Cloning and sequencing of the MASP C-term region

Total RNA from M Pan4 and CL-Brener strains was purified using the RNeasy Mini kit (Qiagen, Hilden, Germany). Complementary DNA (cDNA) was synthesized using random primers and the iScript cDNA synthesis kit (Bio-Rad Laboratories, Inc). To obtain the different sequences corresponding to the conserved C-term region, the MASP-C F 5′-GGTCTCCCACACCACCTC-3′ and MASP C R 5′-CCACCACCGCAGTAGCAG-3′ primers were used. All the amplification products were purified and cloned in pGEM-T® Easy Vector (Promega) before being sequenced and analyzed. To test the quality of our cDNA samples, total RNA samples were also amplified with the primers described above.

Synthetic peptides and bioinformatic analysis

To obtain the consensus sequence of MASP C-term region of 200 sequences from T. cruzi genome data base (http://tritrypdb.org/tritrypdb/) we used the Multiple Em for Motif Elicitation 4.3.0. (MEME) program (http://meme-suite.org/tools/meme). The analysis was done with the maximum number of characters ( = 200 MASP C-term sequences) permitted by the program as input. Comparative analysis between the sequenced clones was undertaken using the ClustalW program (http://www.ebi.ac.uk/Tools/msa/clustalw2/) and the prediction of GPI anchor sites with big-PI program (http://mendel.imp.ac.at/sat/gpi/gpi_server.html). The obtained C-term consensus sequence was synthesized for a total of six overlapping peptides in 12 of their 15 amino-acids, which we refer to as C1, C2, C3, C4, C5 and C6, together with a peptide called C7, corresponding to the C-terminal end of the MASP52 protein, which has amino-acid substitutions in three of its residues34. All the peptides were synthesized by GenScript to >98% purity (USA, Inc).

Infection of Balb/c mice

Animal experiments were performed in accordance with institutional guidelines (Spanish government regulations (Real Decreto RD1201/05)) and European Union guidelines (European Directive 2010/63/EU) and were approved by the local authorities (Resolution n° 522 of the Ethics Committee of the University of Granada). Three groups of 5 four-week-old, female, Balb/c mice were infected with 1 × 105 metacyclic trypomastigote forms of T. cruzi, the PAN4 strain, resuspended in PBS and administered by IP injection in order to assess the humoral response at different times post-infection (pi). After 3 days we proceeded to evaluate parasitemia of the trypomastigote forms present in the blood stream by studying smears from 15 μl blood samples taken from the mice by bleeding a section of the tail vein, after fixing with methanol and staining with Giemsa.

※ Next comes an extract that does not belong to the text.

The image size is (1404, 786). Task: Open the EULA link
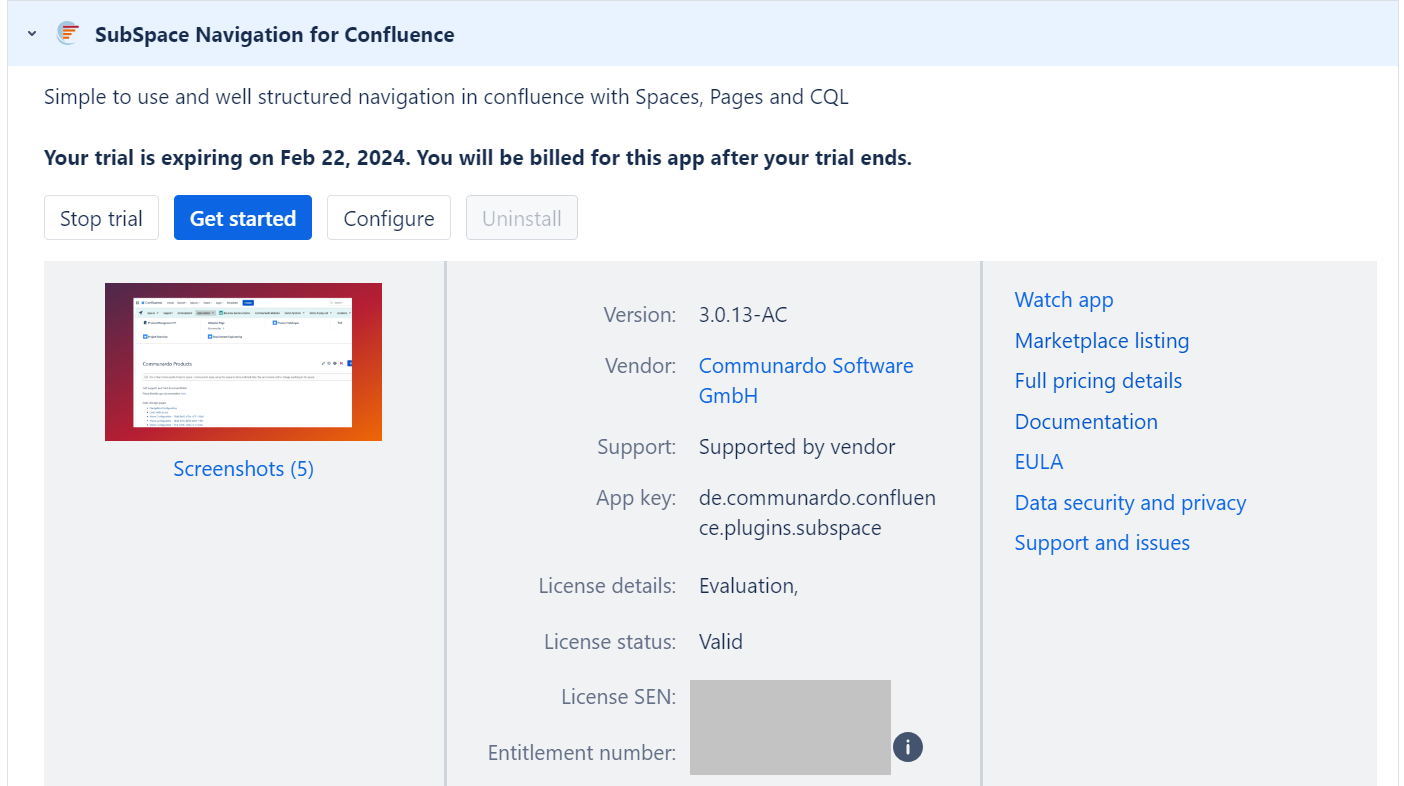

To obtain serum during the acute phase we bled three of the mice by cardiac puncture on weeks 2, 3 and 4 pi; remaining mice were bled after 20 weeks, during the chronic phase of the illness. The sera were centrifuged at 300 g for 30 min divided into aliquots, and stored at −20 °C until use.

ELISA

For the ELISA assays, each well of 96-well Nunc ImmobilizerTM microtitration plates (Thermo scientific) was coated with 1 μg of one of the peptides diluted in Bicarbonate/carbonate coating buffer (100 mM) pH 9.6. The plates were then washed 3 times with PBS-Tween 0.2% (PBS-T) and blocked with skim milk at 2% in PBS-T for 1 h at 37 °C. They were subsequently washed 3 times with PBS-T and incubated for 45 min at 37 °C with 100 μl of a 1:200 solution of primary antibody diluted in PBS. Thereafter, the plates were washed 3× with PBS-T and then incubated for 30 min at 37 °C with a 1:1000 solution of secondary anti-human IgG antibody (Sigma-Aldrich) and/or anti-mouse IgG and IgM (Sigma-Aldrich), all horseradish peroxidase-labeled in 100 μl of PBS. After incubation with the secondary antibodies, the plates were washed 4× and O-phenyl-diaminobenzidine plus 30% H2O2 (1 μl/ml) (Sigma-Aldrich) was added to 0.05 M phosphate-citrate buffer, pH 5.0 as a peroxidase substrate before further incubation for 15 min at 27 °C. The reaction was stopped with a solution of 0.1 M 2 N H2SO4, and absorption measured at 492 nm in an ELISA Multiskan spectrum reader (Thermo). Sera from healthy individuals living in the same areas of Chile and Panama or mouse preinfected sera were used to calculate the cut-off value using the formula: median + 3 × SD of the negative samples.

Avidity ELISA and epitope mapping

To perform the epitope mapping assay and remove low-affinity antibodies, KSCN was used as chaotropic agent to increase the stringency of the assay. Briefly, after primary antibody incubation and washing 3× with PBS-T, each well was incubated with 0.5 M KSCN for 15 min at 37 °C. Then the wells were washed 3 times with PBS-T, following the aforementioned further steps. We calculated the % avidity of the pool of positive sera, ((mean OD of KSCN-treated sera/mean OD KSCN-untreated sera) × 100%). Indexes above 40% were considered of high avidity30,35.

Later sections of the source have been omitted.